== Segment start ==

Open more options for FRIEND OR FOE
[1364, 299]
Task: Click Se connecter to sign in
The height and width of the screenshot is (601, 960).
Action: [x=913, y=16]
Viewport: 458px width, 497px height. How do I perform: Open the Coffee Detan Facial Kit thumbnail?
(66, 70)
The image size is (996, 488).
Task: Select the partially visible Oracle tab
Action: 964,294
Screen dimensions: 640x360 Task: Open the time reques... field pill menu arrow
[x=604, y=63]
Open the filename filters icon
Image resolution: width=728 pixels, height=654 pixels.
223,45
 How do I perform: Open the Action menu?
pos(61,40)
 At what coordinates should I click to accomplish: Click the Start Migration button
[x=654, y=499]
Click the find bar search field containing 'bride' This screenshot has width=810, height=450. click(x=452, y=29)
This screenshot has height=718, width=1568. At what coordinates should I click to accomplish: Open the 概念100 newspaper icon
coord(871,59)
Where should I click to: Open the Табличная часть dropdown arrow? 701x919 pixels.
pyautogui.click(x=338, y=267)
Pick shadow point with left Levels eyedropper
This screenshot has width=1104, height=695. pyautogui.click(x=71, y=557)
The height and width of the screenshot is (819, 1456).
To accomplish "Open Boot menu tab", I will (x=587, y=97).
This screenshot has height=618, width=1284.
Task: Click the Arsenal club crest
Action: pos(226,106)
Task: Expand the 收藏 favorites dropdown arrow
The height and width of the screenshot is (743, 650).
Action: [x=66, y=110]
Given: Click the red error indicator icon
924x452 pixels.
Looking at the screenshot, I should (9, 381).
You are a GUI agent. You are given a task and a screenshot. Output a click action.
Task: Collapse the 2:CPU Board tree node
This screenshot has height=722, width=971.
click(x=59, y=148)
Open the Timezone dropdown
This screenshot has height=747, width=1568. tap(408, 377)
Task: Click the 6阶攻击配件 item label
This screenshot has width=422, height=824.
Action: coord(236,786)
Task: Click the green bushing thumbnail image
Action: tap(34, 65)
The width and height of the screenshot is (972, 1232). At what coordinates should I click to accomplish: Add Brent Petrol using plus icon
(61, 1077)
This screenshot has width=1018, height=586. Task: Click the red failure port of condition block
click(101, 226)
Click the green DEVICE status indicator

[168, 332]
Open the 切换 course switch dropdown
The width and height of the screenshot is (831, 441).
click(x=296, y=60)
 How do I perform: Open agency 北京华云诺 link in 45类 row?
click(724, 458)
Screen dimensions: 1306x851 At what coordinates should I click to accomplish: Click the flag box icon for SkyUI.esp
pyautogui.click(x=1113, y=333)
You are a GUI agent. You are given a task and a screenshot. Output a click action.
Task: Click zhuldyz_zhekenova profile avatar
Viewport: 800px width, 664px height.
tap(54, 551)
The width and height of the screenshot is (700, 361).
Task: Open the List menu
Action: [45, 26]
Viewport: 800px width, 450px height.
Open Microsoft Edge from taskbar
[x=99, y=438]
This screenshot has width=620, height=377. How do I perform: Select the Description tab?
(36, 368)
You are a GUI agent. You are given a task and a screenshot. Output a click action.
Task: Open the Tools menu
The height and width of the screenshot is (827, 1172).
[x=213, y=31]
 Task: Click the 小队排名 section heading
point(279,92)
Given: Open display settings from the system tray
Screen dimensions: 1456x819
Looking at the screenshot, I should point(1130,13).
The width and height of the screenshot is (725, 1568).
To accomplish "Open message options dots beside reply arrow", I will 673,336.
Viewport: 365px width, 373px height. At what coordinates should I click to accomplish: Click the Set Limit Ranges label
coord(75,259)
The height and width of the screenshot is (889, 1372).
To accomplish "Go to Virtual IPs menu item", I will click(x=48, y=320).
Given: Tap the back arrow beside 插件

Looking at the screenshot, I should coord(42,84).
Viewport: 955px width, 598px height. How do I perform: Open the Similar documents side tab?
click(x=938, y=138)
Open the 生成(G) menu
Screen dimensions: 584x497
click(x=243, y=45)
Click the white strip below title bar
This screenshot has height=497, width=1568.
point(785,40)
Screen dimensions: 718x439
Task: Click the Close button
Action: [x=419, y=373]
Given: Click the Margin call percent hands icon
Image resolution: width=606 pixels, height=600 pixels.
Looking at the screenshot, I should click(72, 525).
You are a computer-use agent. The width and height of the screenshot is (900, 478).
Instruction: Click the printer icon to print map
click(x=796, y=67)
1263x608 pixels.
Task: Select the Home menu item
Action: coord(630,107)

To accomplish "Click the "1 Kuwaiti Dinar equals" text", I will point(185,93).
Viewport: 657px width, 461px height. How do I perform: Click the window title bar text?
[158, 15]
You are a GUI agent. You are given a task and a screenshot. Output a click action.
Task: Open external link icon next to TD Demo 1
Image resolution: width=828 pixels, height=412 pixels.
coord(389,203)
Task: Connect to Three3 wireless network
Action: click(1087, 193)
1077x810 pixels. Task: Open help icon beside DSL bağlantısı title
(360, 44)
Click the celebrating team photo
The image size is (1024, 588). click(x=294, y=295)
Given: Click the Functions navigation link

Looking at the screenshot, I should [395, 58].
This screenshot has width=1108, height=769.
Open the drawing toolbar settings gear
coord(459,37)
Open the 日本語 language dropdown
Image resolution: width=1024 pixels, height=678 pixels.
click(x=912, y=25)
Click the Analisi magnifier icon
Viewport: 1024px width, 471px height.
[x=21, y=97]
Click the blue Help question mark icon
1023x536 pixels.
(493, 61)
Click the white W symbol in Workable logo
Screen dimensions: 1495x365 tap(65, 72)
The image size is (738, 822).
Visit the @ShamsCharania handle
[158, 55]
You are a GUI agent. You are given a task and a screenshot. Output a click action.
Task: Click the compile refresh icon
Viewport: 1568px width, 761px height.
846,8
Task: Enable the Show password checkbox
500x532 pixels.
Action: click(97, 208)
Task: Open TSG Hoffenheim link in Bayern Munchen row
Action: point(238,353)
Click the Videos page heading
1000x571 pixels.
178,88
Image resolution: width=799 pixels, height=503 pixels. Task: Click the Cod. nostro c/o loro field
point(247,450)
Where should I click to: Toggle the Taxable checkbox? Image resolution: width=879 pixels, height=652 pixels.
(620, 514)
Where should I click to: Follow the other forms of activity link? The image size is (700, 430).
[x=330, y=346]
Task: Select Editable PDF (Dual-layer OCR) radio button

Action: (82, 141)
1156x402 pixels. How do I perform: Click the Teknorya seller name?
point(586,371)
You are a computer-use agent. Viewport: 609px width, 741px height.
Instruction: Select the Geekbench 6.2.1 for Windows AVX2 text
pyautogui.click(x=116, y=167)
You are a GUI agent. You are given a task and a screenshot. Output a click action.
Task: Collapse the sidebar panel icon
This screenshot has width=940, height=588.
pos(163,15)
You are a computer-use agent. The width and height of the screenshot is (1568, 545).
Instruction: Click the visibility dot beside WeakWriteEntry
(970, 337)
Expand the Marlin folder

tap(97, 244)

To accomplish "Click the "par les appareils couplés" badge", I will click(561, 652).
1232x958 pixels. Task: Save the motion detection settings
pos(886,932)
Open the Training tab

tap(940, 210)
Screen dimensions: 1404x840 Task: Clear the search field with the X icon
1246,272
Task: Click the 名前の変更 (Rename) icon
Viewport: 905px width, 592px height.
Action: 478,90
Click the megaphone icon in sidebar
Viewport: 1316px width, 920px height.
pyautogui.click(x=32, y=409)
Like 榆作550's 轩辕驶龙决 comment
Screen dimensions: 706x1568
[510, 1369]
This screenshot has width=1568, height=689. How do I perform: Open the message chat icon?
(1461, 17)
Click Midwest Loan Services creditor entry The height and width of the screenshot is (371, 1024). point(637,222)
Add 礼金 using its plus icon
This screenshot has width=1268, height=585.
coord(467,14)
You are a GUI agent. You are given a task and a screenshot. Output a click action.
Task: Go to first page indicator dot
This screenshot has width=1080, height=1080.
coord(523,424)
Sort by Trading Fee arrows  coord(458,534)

== Segment end ==

AIM OF THE TASK: Scan the records above for the lines holding "Screen dimensions: 640x360" and "Click the find". Transcribe those two and every line between them word for word, and no others.

EXPECTED OUTPUT:
Screen dimensions: 640x360 Task: Open the time reques... field pill menu arrow
[x=604, y=63]
Open the filename filters icon
Image resolution: width=728 pixels, height=654 pixels.
223,45
 How do I perform: Open the Action menu?
pos(61,40)
 At what coordinates should I click to accomplish: Click the Start Migration button
[x=654, y=499]
Click the find bar search field containing 'bride' This screenshot has width=810, height=450. click(x=452, y=29)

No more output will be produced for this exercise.